Claire looked around. A few of her classmates began with paint on the canvas, but most were sketching crude shapes. She dug through her bag for a pencil. No way she would start painting without tracing first. She noticed Eli was already confidently laying out shapes with the paint, no penciled in drawing. He seemed to be a natural.
"You're really good at this," Claire whispered, after a few minutes. The bowl already on his paper, complete with the small chip in the rim and a finger-stain on the front of the porcelain.
"It keeps me out of trouble," he muttered, and she noticed that his cheeks reddened.
Embarrassed when complimented, good to know.
Was Eli not all ego like most devastatingly attractive men? Eli glanced at Claire's painting, and she thought she saw the corner of his mouth twitch. He said nothing.
"I don't know what I'm doing; I thought she was going to stand here and teach us step by step. You know, like in those wine and painting studios?" Claire knew she sounded flustered and turned back to the canvas. Her mouth felt dry from just the few words she had spoken.
She blamed it on the bad day she was having, she did not usually have such a difficult time talking to men. Hell, she had been in the Air Force; men vastly outnumbered the women at work every single day.
It was Eli. He was doing something to her with his stupid gray eyes. He had an intense gaze, and it was discomforting. She decided she would imagine he had webbed toes. Yes, webbed toes would make him seem more normal than the tattooed Adonis he was.
"You're doing fine," Eli said, a hint of humor in his voice as an unfortunate lemon appeared on Claire's paper. "What are you in for?"
"In?"
"School. Are you just taking a few classes? Or getting a degree?" Eli blew on his painting, drying what he had done so far. She imagined his lips doing other things.
Webbed feet.
"Associates in Early Childhood. I want to be a preschool teacher," Claire said.
"Preschool." A mischievous glint passed through Eli's eyes, and he pointed to Claire's painting with his brush. "I'd say you're right on track then."
The joke was so unexpected, she could not help herself. She laughed and playfully punched Eli in the arm and Eli laughed softly. Claire felt solid muscle under that flannel shirt, and she was sure his muscles tightened when she touched him. Rachel's voice rang through her head.
Time to get back out there.
"Okay, good. My joke could have gone one of two ways, and I'm glad I don't have a black eye right now," Eli teased. The paint separated from his bristled and the water turned green as he swirled the brush around in his glass of water. "Seriously though, teaching is a very noble profession. More noble than anything I've ever done. I'm not much of a kid person myself, I guess." Eli shrugged. Claire no longer had to imagine webbed feet. "Not that there is anything wrong with... hey, I stuck my foot in mouth. I noticed you have carseats..."

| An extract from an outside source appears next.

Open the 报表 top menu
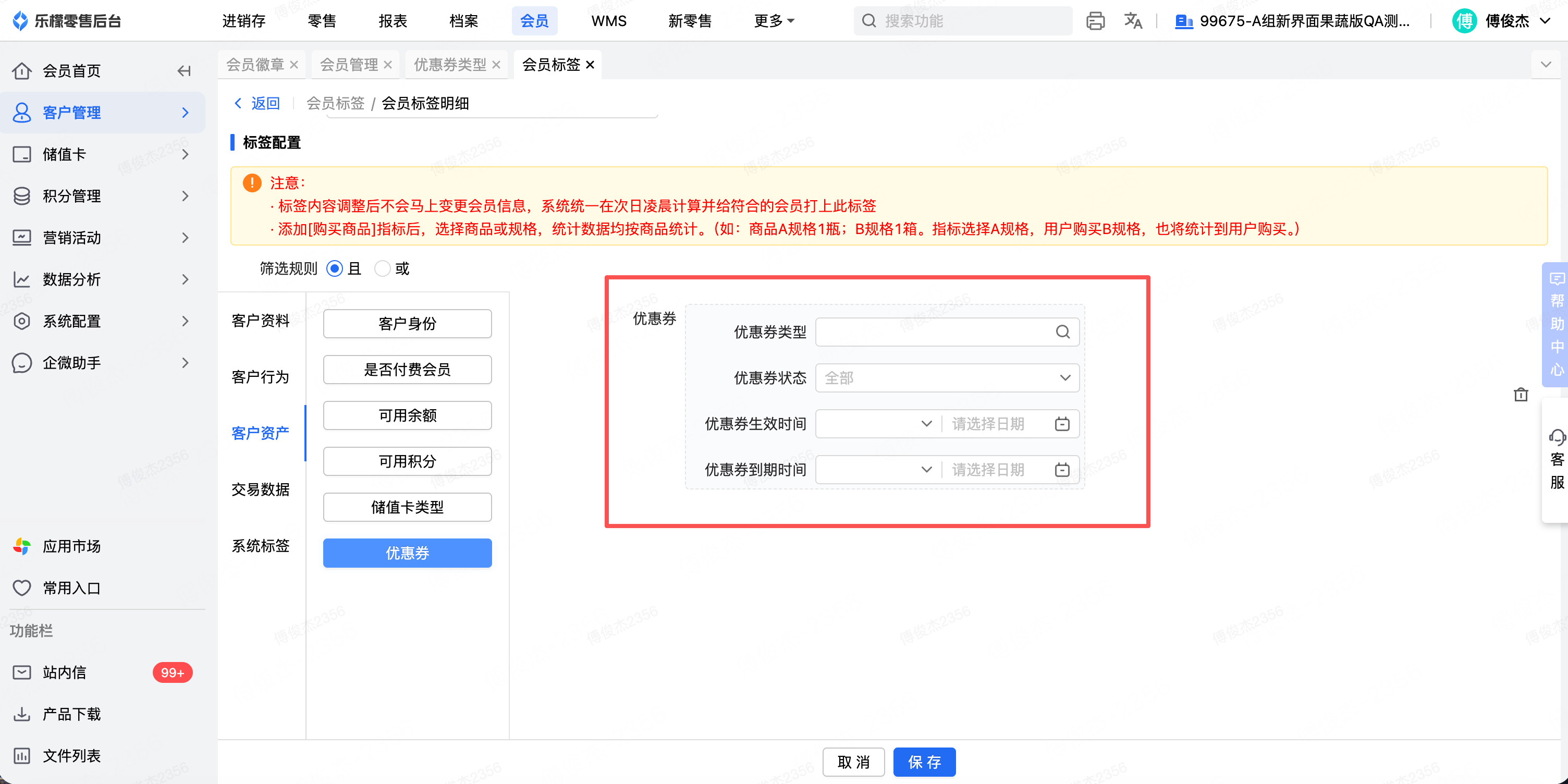 coord(392,21)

"Two kids. Ella is six and Robby is three." Claire stabbed her paintbrush into the red paint a little too hard. The kids would spend so much more time with their father over the next few months while she finished school. She shoved the guilt away every day. Some days it stayed away, and some days it came back. But even when she was successful, Robert found a way to lay the guilt trip on her, just like he had earlier that evening when she dropped the kids off at his apartment.
"That's cool. Your husband watches them while you go to class?" Eli asked. Claire's nose wrinkled, thinking about Robert.
"Their dad is watching them." Claire said. She did not want to talk about Robert tonight. He acted as if he was doing her the world's hugest favor by watching his own children at drop off. "What are you going to school for?"
"I'm giving a semester a go. If it works out, accounting. If it doesn't work out, at least I'll have this painting of a bowl of fruit."
"Accounting? Numbers, math... ouch," Claire said, screwing up her face. A weird square apple formed on the paper in front of her.